Task to complete:
Render the lines from the one containing "You are a GUI" through the end of the items, inclusive, as a JSON list of strings with one string per line. Leave out blank lines.

Data lines:

==*==

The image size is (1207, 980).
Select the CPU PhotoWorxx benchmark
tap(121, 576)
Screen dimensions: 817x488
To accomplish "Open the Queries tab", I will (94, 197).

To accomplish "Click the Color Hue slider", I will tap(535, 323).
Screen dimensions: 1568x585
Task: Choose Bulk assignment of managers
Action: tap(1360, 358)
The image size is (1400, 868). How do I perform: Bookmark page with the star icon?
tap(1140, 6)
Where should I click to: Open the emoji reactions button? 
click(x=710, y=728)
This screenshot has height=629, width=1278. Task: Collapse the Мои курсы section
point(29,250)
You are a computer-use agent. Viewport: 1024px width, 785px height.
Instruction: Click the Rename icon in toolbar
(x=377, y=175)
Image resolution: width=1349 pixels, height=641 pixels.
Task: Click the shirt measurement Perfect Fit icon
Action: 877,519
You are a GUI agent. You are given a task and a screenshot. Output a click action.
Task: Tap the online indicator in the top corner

==*==

In response:
[
  "You are a GUI agent. You are given a task and a screenshot. Output a click action.",
  "Task: Tap the online indicator in the top corner"
]